Au lecteur qui ne serait pas encore plongé dans la (re)lecture des œuvres de Fédor Dostoïevski, on serait tenté de suggérer qu’il commence par cette édition du Double. Moins par souci de cohérence (Le Double est chronologiquement le deuxième roman de Dostoïevski) que pour se convaincre définitivement de la pertinence de cette vaste entreprise de traduction à laquelle s’attelle depuis plusieurs années André Markowicz.

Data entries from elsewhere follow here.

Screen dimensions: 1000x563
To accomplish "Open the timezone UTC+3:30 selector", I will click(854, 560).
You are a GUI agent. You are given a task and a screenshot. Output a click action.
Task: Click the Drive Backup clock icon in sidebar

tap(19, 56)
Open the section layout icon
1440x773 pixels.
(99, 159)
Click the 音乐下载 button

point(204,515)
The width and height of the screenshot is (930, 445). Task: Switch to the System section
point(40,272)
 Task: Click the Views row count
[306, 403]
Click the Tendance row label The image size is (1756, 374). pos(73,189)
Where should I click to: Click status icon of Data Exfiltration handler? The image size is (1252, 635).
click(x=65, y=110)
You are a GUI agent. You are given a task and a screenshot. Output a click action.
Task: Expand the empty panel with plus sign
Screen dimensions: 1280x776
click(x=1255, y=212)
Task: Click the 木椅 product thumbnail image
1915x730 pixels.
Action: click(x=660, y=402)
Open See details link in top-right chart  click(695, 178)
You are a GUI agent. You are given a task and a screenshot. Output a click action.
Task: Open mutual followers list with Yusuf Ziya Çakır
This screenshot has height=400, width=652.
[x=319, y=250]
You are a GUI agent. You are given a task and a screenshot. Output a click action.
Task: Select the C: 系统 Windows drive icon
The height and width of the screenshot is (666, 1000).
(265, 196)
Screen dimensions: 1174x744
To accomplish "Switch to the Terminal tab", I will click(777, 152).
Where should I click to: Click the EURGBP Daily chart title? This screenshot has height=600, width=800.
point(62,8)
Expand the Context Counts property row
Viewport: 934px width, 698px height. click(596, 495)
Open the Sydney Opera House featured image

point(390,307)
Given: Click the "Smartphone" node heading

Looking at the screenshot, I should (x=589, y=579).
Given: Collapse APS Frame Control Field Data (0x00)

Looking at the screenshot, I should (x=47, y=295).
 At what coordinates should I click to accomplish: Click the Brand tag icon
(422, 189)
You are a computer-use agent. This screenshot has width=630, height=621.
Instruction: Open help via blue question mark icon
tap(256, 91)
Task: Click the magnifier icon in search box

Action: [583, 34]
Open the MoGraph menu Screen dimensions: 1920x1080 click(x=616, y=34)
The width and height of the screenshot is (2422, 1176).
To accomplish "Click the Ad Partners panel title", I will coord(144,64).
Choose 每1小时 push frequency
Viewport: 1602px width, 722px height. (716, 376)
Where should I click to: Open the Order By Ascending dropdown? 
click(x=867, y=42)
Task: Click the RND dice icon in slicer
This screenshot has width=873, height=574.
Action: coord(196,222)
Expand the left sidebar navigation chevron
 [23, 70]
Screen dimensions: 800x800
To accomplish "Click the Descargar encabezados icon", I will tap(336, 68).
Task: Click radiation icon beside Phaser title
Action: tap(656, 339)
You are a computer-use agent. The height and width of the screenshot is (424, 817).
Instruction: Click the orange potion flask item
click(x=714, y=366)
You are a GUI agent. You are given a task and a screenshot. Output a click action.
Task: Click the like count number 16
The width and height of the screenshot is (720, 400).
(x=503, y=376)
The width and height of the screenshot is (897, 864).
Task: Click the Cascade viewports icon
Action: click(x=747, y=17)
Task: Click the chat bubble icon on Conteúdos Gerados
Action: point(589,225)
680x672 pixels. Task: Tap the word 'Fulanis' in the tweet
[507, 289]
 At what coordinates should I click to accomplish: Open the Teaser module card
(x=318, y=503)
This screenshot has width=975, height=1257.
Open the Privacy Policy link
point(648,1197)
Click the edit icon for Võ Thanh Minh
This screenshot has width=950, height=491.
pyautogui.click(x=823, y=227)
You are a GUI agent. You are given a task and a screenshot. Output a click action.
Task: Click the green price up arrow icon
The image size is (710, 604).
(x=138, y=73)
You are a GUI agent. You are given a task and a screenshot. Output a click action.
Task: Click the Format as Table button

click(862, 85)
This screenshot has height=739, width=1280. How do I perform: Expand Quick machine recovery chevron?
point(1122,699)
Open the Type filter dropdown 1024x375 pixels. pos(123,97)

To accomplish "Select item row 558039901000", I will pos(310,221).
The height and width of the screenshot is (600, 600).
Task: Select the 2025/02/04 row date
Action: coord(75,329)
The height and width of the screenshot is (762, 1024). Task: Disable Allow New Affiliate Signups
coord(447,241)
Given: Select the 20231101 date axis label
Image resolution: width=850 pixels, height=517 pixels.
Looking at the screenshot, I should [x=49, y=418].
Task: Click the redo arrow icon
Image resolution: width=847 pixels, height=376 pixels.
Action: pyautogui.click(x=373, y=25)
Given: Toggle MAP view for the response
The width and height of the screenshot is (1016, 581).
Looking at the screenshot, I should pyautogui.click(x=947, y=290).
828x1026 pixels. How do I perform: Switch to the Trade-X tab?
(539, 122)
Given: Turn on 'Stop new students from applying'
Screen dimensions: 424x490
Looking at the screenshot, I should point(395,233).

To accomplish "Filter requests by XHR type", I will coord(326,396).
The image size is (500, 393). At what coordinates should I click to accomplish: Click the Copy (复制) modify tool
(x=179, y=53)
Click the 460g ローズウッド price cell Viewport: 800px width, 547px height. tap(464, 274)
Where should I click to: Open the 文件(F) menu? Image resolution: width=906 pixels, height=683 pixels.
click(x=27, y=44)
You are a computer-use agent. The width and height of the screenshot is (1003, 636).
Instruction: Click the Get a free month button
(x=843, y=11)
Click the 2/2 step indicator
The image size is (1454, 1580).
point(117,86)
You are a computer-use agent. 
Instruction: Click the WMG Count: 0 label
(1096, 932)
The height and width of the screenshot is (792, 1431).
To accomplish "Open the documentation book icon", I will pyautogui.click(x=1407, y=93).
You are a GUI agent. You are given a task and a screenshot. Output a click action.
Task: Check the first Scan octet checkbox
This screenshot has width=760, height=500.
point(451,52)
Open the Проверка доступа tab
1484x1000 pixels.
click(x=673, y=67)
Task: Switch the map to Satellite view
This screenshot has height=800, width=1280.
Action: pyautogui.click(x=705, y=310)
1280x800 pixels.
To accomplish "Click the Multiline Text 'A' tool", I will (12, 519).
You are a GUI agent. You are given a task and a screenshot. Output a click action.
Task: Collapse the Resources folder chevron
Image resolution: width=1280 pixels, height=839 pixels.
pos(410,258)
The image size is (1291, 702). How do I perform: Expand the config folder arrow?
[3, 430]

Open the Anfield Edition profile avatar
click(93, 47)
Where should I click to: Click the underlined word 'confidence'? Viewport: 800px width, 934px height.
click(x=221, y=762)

Le Double est le récit d’un cauchemar, de la convulsive descente aux enfers du conseiller titulaire Goliadkine dans la vie duquel, un jour d’hiver chassieux à Saint-Pétersbourg, entre son exacte copie, un certain « M. Goliadkine – cadet ». Là, il y a malaise. Ce malaise, Dostoïevski le retranscrit dans des dialogues où les personnages parlent sans s’écouter, dans le monologue anxieux, souvent absurde d’un héros en proie au doute permanent, taraudé par l’angoisse d’être, à son corps défendant, déchu de sa médiocre position sociale. La traduction stigmatise l’état de stress permanent du conseiller Goliadkine ; elle donne vie à ses éructations, ses bougonnements, ses saisissants coq-à-l’âne. Victime de sa propre imposture, Goliadkine court comme un dératé d’un bout à l’autre de la ville, parle pour ne rien dire, comme pour échapper à lui-même ; il vitupère, s’indigne, et finit par s’excuser d’exister. Au cœur de ce tourbillon vers le rien, la traduction ne tient pas seulement bon : elle est magistrale.
« Dostoïevski écrit mal », dit André Markowicz dans un récent avertissement au Joueur, « considérant que l’élégance littéraire, le plaisir de la belle phrase et du bien écrire sont des préoccupations de petit marquis français ». Justice a été rendue. Que cela plaise ou non à la République des Lettres.